Uno de los dos hombres que estaban allí salió corriendo, sin dirección, a ningún lado, pero necesitó correr unos metros para pronto volver a abrazar a su compañero ocasional que se encontraba de rodillas abrazado a los pies de la Virgen. Se estrecharon en un abrazo profundo y se dijeron “nunca me voy a olvidar de vos”. Se lo dijeron dos desconocidos que se abrazaron con la intimidad de los amigos que se aman para toda la vida.
Millones de abrazos similares acercaron las almas de los argentinos y las argentinas. Lloramos mucho. Recordamos a nuestras personas queridas fallecidas. Le agradecimos a Dios. Prometimos cumplir las promesas proferidas. Salimos a las calles que eran ríos de lágrimas y risas. Nos mezclamos todos, nos abrazamos todos.

Aquel diciembre de sol tuvimos esa sensación de que somos la misma cosa, la misma sustancia. Nos sentimos bendecidos por nacer en este suelo y nada podía hacernos sentir lo contrario. Abrazamos la idea de patria a pesar de sus infinitos dolores y postergaciones. Tuvimos la certeza de ser un pueblo grande y generoso. Mostramos al mundo la imagen de un país unido y sencillo, capaz de todo, aún desde el fin del mundo.
“Abrazamos la idea de patria a pesar de sus infinitos dolores y postergaciones. Tuvimos la certeza de ser un pueblo grande y generoso”
No éramos campeones del mundo sólo por ganar todos los partidos de fútbol necesarios para alzar la copa. Éramos campeones del mundo por el equipo de jugadores que arrollaba, puteaba y lloraba. Éramos campeones del mundo por las familias y amigos que se juntaban a ver los partidos y lo compartían todo. Éramos campeones del mundo porque nos tocó sufrir una y otra vez para alcanzar la gloria, porque cuando parecía que todo estaba perdido salimos adelante y triunfamos. Lo éramos por nuestra forma anárquica, impredecible y disparatada de festejar como si no hubiera un mañana.

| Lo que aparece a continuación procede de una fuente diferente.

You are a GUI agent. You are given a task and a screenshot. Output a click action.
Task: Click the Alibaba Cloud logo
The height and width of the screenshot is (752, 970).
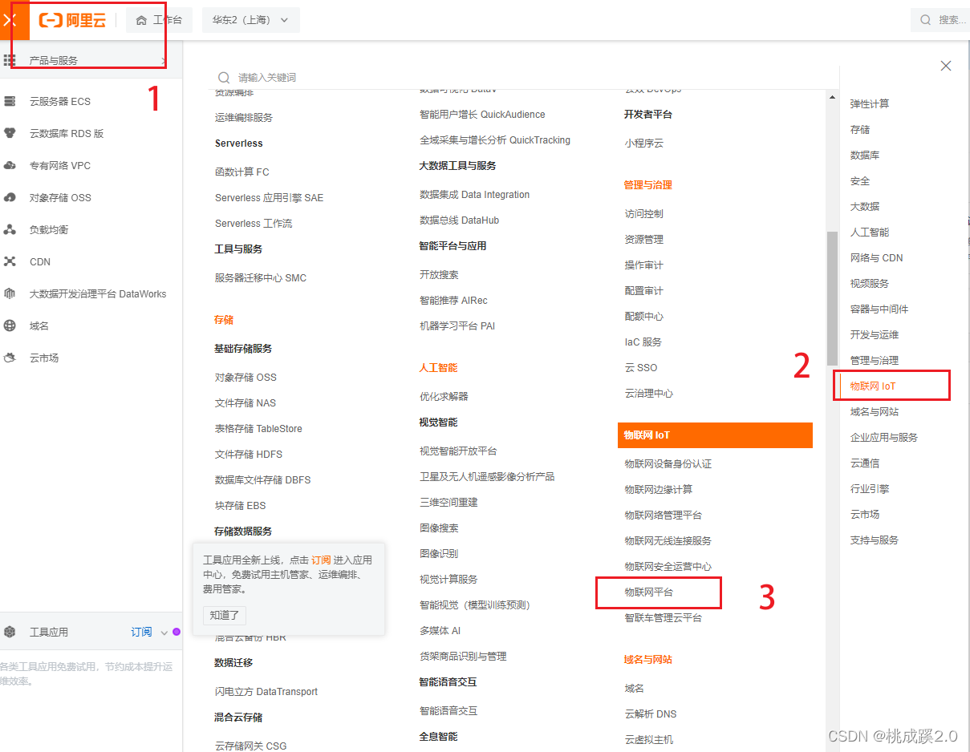coord(72,19)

El éxtasis de aquellos días nos vuelve a atravesar, desde entonces, cada diciembre que recordamos la epopeya. Pero también nos interpela porque lo que vimos, sentimos y construimos parece que se desvaneció para dejarnos la duda si fue real o no aquello que fuimos ¿Seguimos siendo aquellos campeones del mundo?
EL OTRO DICIEMBRE
Veintiún años antes del diciembre de gloria, las calles argentinas fueron testigo del otro rostro de la Argentina hermosa y doliente: el estallido económico, social y político de 2001. Fue el corolario de años de entrega de la soberanía, de endeudamiento, de un modelo económico que planteaba la individualidad como carta segura para el éxito. El país de rostro industrial había sido devastado y los brazos fuertes de miles de argentinos y argentinas se encontraban apretando, a puño cerrado, el dolor de querer ganar el pan y no poder hacerlo.
Había tanta hambre, cansancio y corrupción que se pasó de la apatía y el acostumbramiento al grito de hartazgo colectivo. En aquella oportunidad miles de argentinos y argentinas también salieron a las calles para cambiar el curso de una historia que se caía a pedazos. Hubo abrazos, conmovedoras muestras de solidaridad, unos y otros se enjugaban el llanto de impotencia, se cuidaban espalda con espalda. La represión policial del fétido gobierno de Fernando de la Rúa dejó un saldo de 38 muertos. Niñas víctimas de balas perdidas en las barriadas, dirigentes populares que estaban preparando ollas populares y muchísimos jóvenes que habían salido a las calles a gritar su dolor, fueron acribillados.
Los charcos de sangre fueron la estampa social de una pelea nunca vista, de un pueblo hacia un gobierno cínico, insensible e ineficiente. La otra estampa fue la solidaridad espontánea que nos hizo sostenernos entre nosotros cuando todo se caía y resquebrajaba. Compartir el pan, aún en la extrema pobreza, fue la única garantía de existencia posible en medio de tanto desasosiego. Y el helicóptero que condensó el deseo popular de que el gobierno se vaya, fue la foto de un triunfo colectivo.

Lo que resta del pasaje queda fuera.